BEGIN Record set
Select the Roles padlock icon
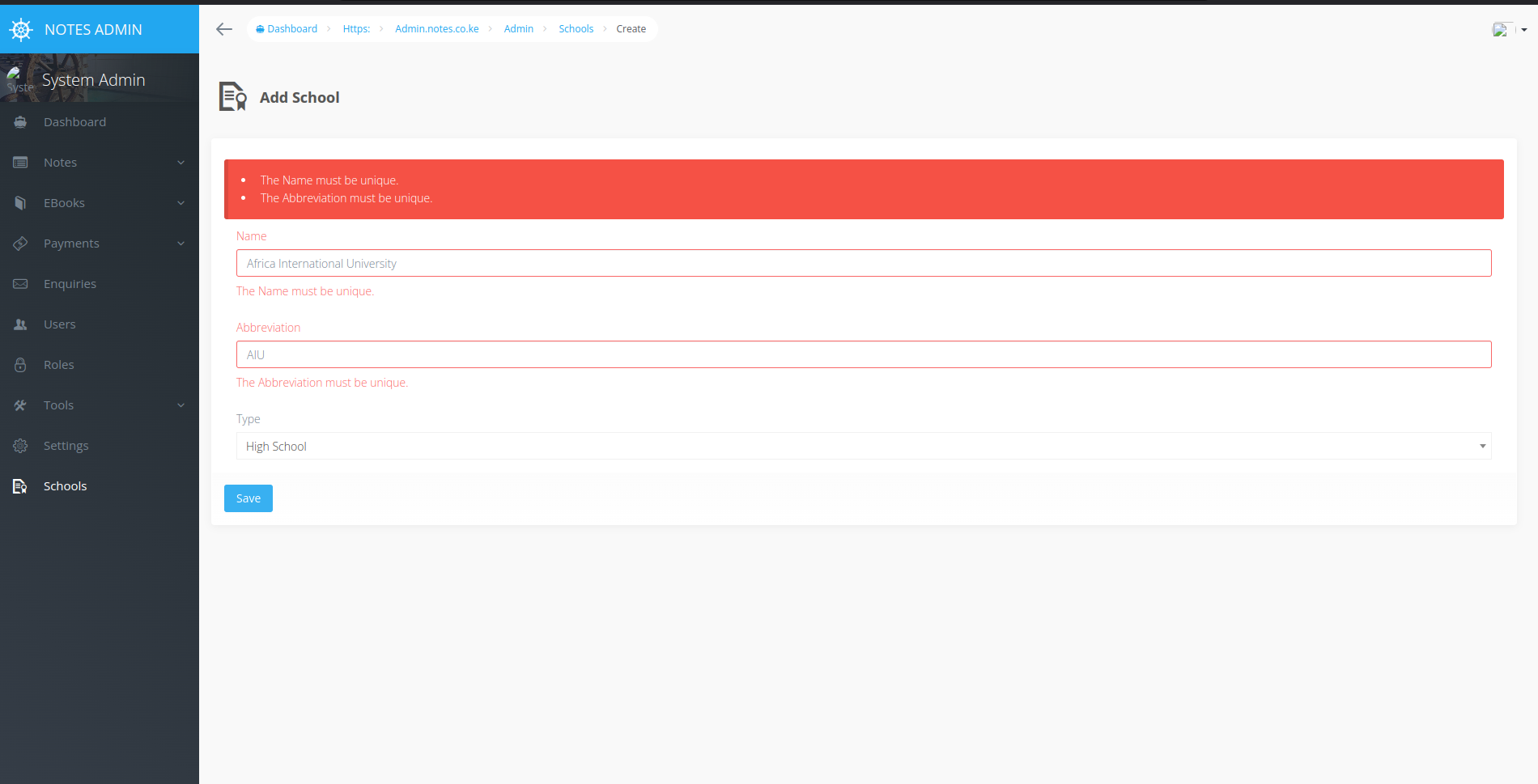20,364
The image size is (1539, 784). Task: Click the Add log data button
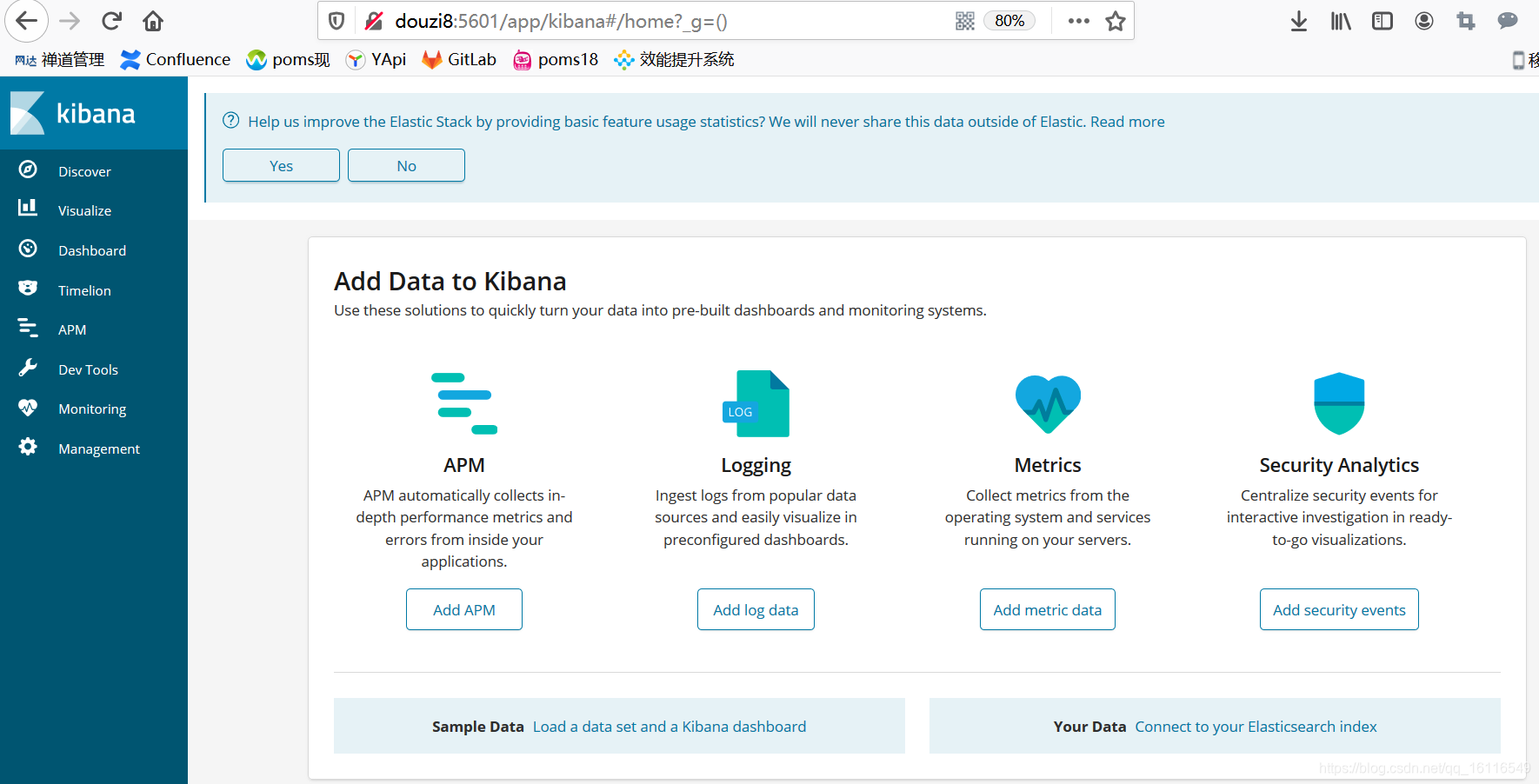[755, 609]
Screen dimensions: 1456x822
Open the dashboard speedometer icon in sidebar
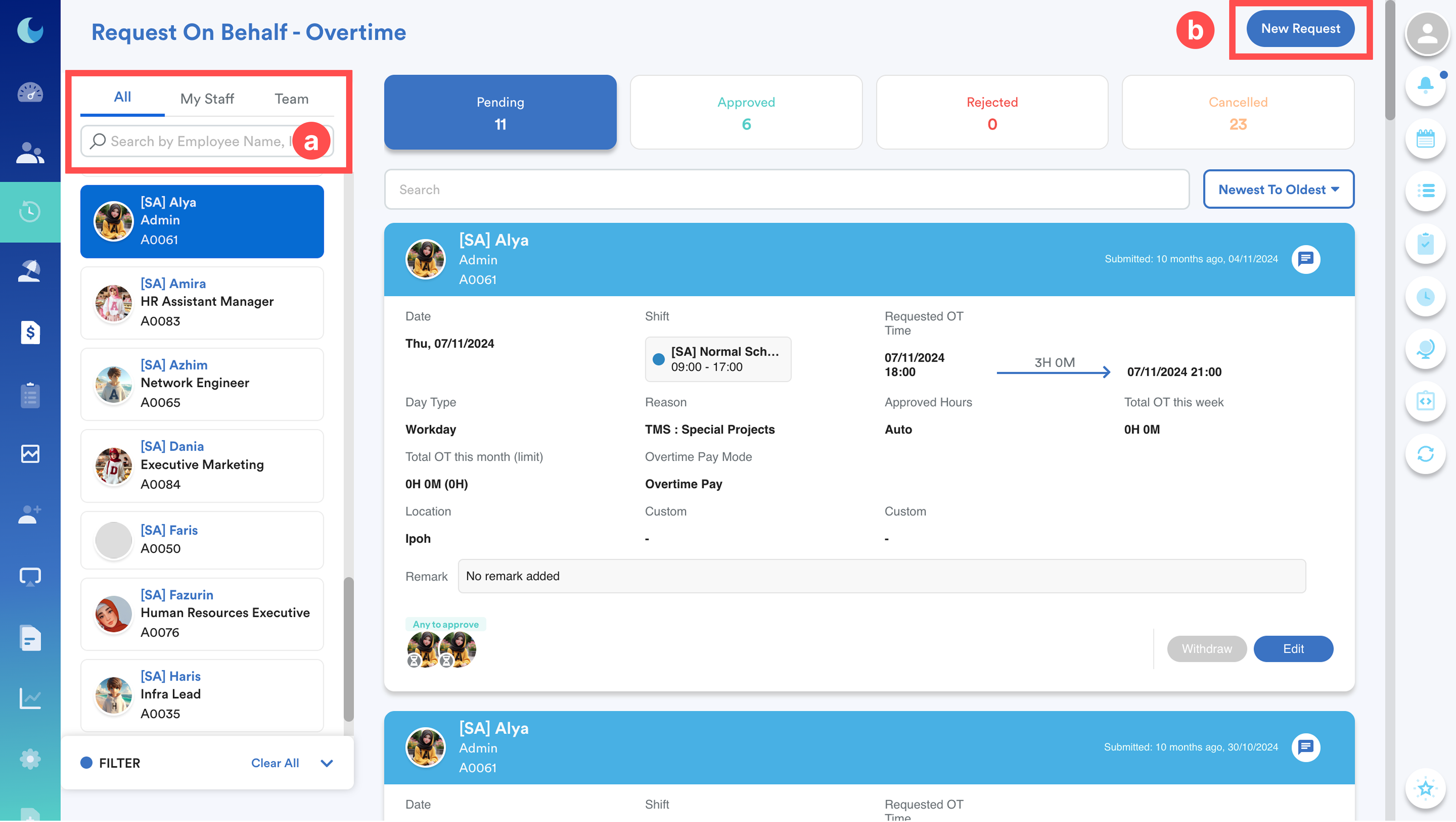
END Record set
- [Exercise goal]: Beginning at the line that contains "Screen dimensions: 1456x822", give the remaining lines of the records again exactly, through the last one. Leave out pictures.

- [Answer area]:
Screen dimensions: 1456x822
Open the dashboard speedometer icon in sidebar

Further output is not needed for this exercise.